Server: Docker Engine - Community
 Engine:
  Version:          20.10.19
  API version:      1.41 (minimum version 1.12)
  Go version:       go1.18.7
  Git commit:       c964641
  Built:            Thu Oct 13 16:44:47 2022
  OS/Arch:          linux/amd64
  Experimental:     false
 containerd:
  Version:          1.6.8
  GitCommit:        9cd3357b7fd7218e4aec3eae239db1f68a5a6ec6
 runc:
  Version:          1.1.4
  GitCommit:        v1.1.4-0-g5fd4c4d
 docker-init:
  Version:          0.19.0

# On manager
docker swarm init --force-new-cluster --advertise-addr 10.1.0.3 # Note that the IP in the join command is the public ip and NOT the one specified here, I don't know if this matters and the code is just sloppy. Otherwise there is def. a bug in docker

# Then on worker
docker swarm join --advertise-addr 10.1.0.21 ...

The worker is connected to the internal network in hetzner:
Subnet: 10.1.0.0/32
Manager: 10.1.0.3/32
Worker: 10.1.0.3/32

Validation of network access between nodes

# Manager
nc -vz -u 10.1.0.21 7946
Connection to 10.1.0.21 7946 port [udp/*] succeeded!

nc -vz -u 10.1.0.21 4789
Connection to 10.1.0.21 4789 port [udp/*] succeeded!

nc -vz 10.1.0.21 7946
Connection to 10.1.0.21 7946 port [tcp/*] succeeded!

# Worker
nc -vz  10.1.0.3 2377
Connection to 10.1.0.3 2377 port [tcp/*] succeeded!

nc -vz -u 10.1.0.3 2377
Connection to 10.1.0.3 2377 port [udp/*] succeeded!

nc -vz  10.1.0.3 7946
Connection to 10.1.0.3 7946 port [tcp/*] succeeded!

nc -vz -u 10.1.0.3 4789
Connection to 10.1.0.3 4789 port [udp/*] succeeded!

# etc.. you get the point

Testing inter-node communication

# On manager
docker network create --driver overlay --attachable test

docker service create --name whoami --constraint "node.role=worker" --network test traefik/whoami 
docker service create --name whoami --constraint "node.role=manager" --network test traefik/whoami

So now we have one overlay network spanning the nodes, test. This network contains two services with one container each:

whoamiman running on the manager
whoami running on the worker

Trying to communicate with the containers on other nodes is where things break

# Manager
# Trying to connect to the service running on the worker node:
docker run -it --rm --network test nginx curl whoami
curl: (6) Could not resolve host: whoami

# The service running on the same node:
docker run -it --rm --network test nginx curl whoamiman
Hostname: 5491774d6de0
IP: 127.0.0.1
IP: 10.0.2.2
IP: 172.18.0.16
RemoteAddr: 10.0.2.3:50882
GET / HTTP/1.1
Host: whoamiman
User-Agent: curl/7.74.0
Accept: */*

# Works fine!

# -------------
# Worker, same thing
docker run -it --rm --network test nginx curl whoamiman
curl: (6) Could not resolve host: whoamiman


docker run -it --rm --network test nginx curl whoami
Hostname: cfc29d904c1d
IP: 127.0.0.1
IP: 10.0.2.6
IP: 172.18.0.4
RemoteAddr: 10.0.2.11:36618
GET / HTTP/1.1
Host: whoami
User-Agent: curl/7.74.0
Accept: */*

I can also mention that I at some point managed to make the dns work between nodes, but then we had the problem where connections would just time out between the containers on different hosts as well, but I’m having issues getting to that state again.

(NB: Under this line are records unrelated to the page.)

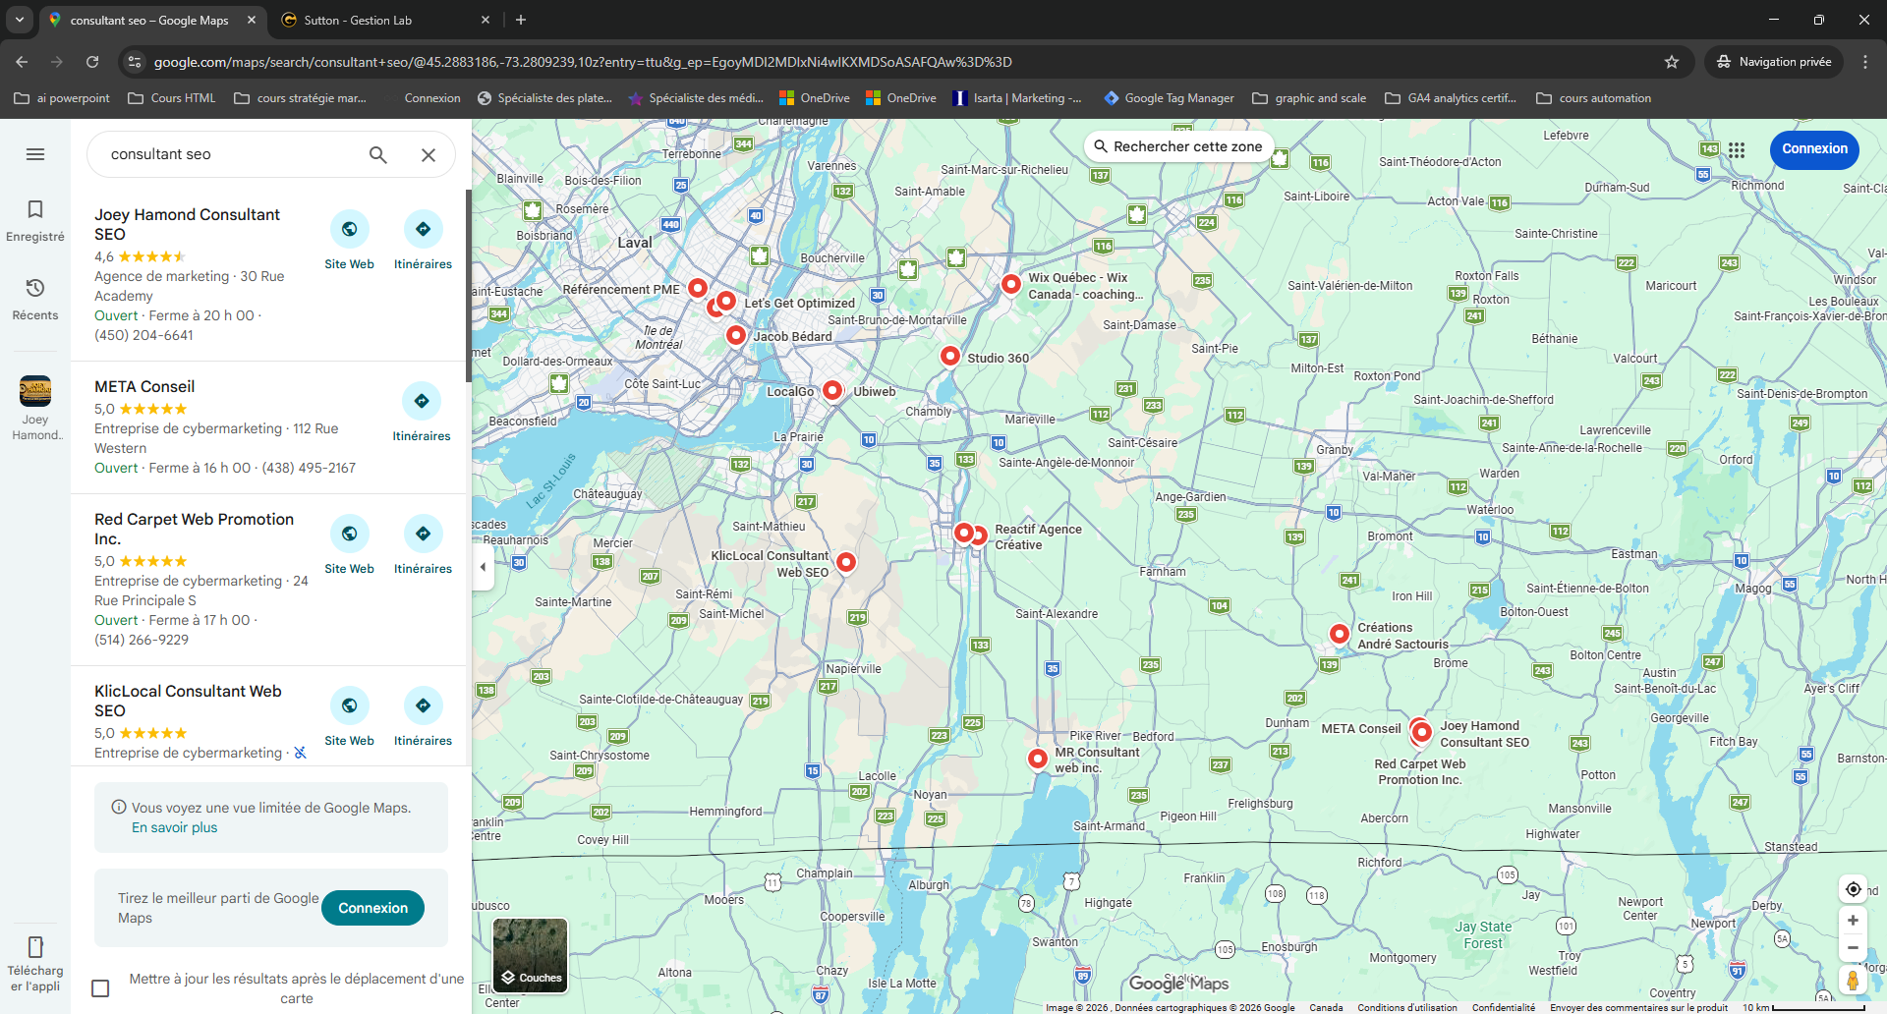Open the main menu in the results panel
Screen dimensions: 1887x1014
[34, 154]
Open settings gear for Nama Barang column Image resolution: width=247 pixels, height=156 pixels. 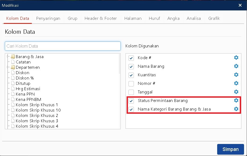(x=236, y=66)
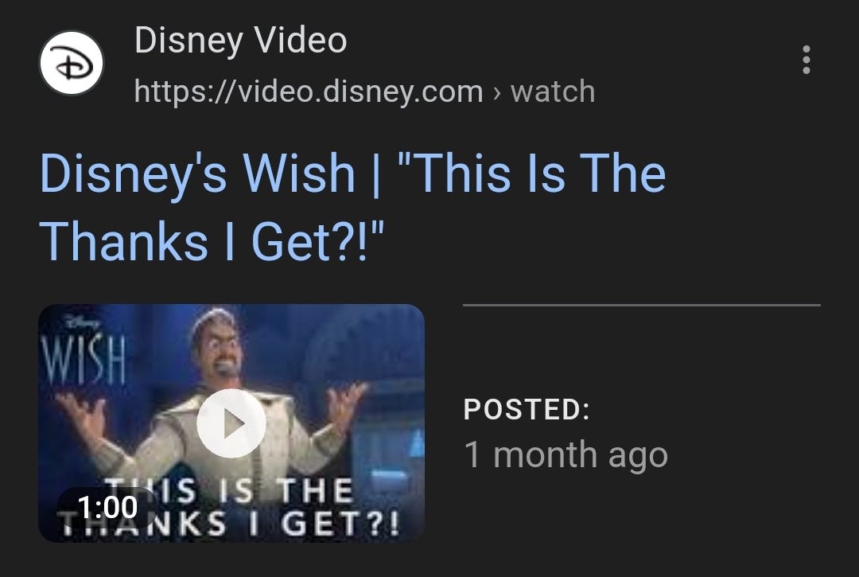Click the breadcrumb chevron before watch

496,92
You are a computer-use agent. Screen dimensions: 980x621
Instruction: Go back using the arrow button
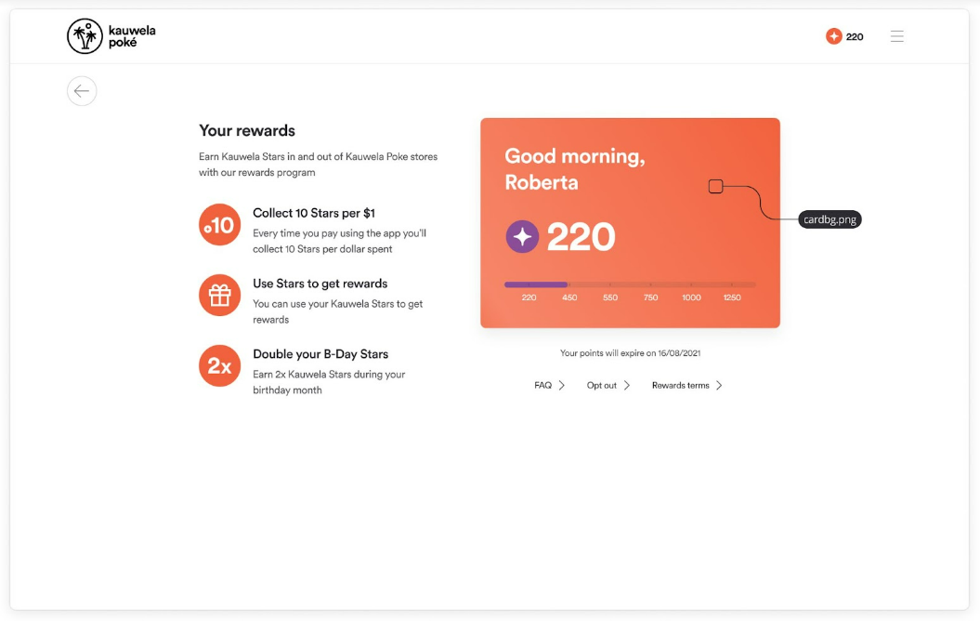(x=82, y=90)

meyay · October 18, 2022, 4:30pm

Usually either one of those causes problems:

firewalls block required ports (see: required ports/protocoll)
no low latency network connection amongst the nodes
host kernel does not support a required feature (curl and run https://raw.githubusercontent.com/moby/moby/master/contrib/check-config.sh)
containers are not in the same container network

You already addressed the first and last point.

What is this supposed to be? A 32bit cidr network mask would result in a network with a single ip.

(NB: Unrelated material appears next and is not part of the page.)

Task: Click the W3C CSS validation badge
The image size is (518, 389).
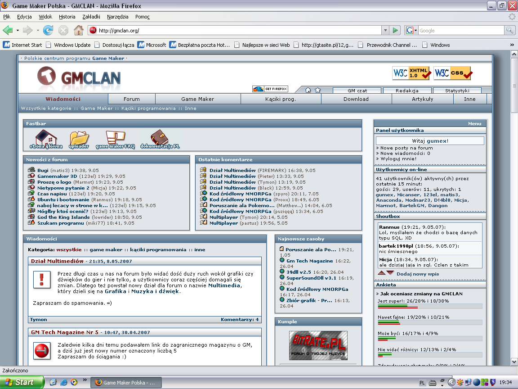Action: coord(453,73)
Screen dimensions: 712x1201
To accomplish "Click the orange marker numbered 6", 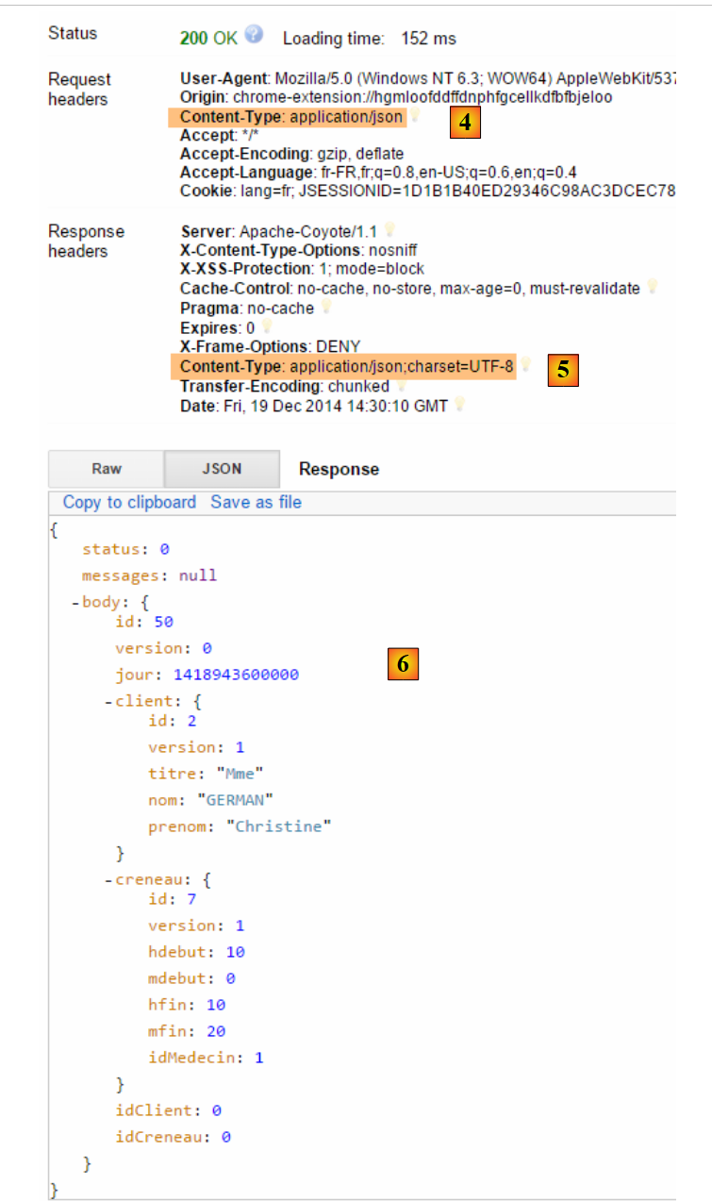I will [x=403, y=664].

ludvighz · October 18, 2022, 6:06pm

Oops, I goofed on that one yeah (the post not the actual network). The subnet has a mask of 24 bits, not 32.

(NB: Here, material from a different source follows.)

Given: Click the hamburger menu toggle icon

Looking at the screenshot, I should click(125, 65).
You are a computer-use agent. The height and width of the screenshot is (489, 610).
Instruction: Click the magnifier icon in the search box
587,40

Running the script show that all the required features are present, The host just has these as missing:

CONFIG_MEMCG_SWAP_ENABLED: missing
...
CONFIG_RT_GROUP_SCHED: missing

And the worker has these missing:

CONFIG_RT_GROUP_SCHED: missing

For the low-latency network. Both hosts run in the same datacenter, with a private network local to the region for the cloud provider, so I would be very surprised of that’s not low-latency enough.

meyay · October 18, 2022, 6:25pm

Those kernel modules should be irrelevant for the overlay network to work.
Indeed, it would be a surprise if hosts in the same DC wouldn’t have low-latency connection.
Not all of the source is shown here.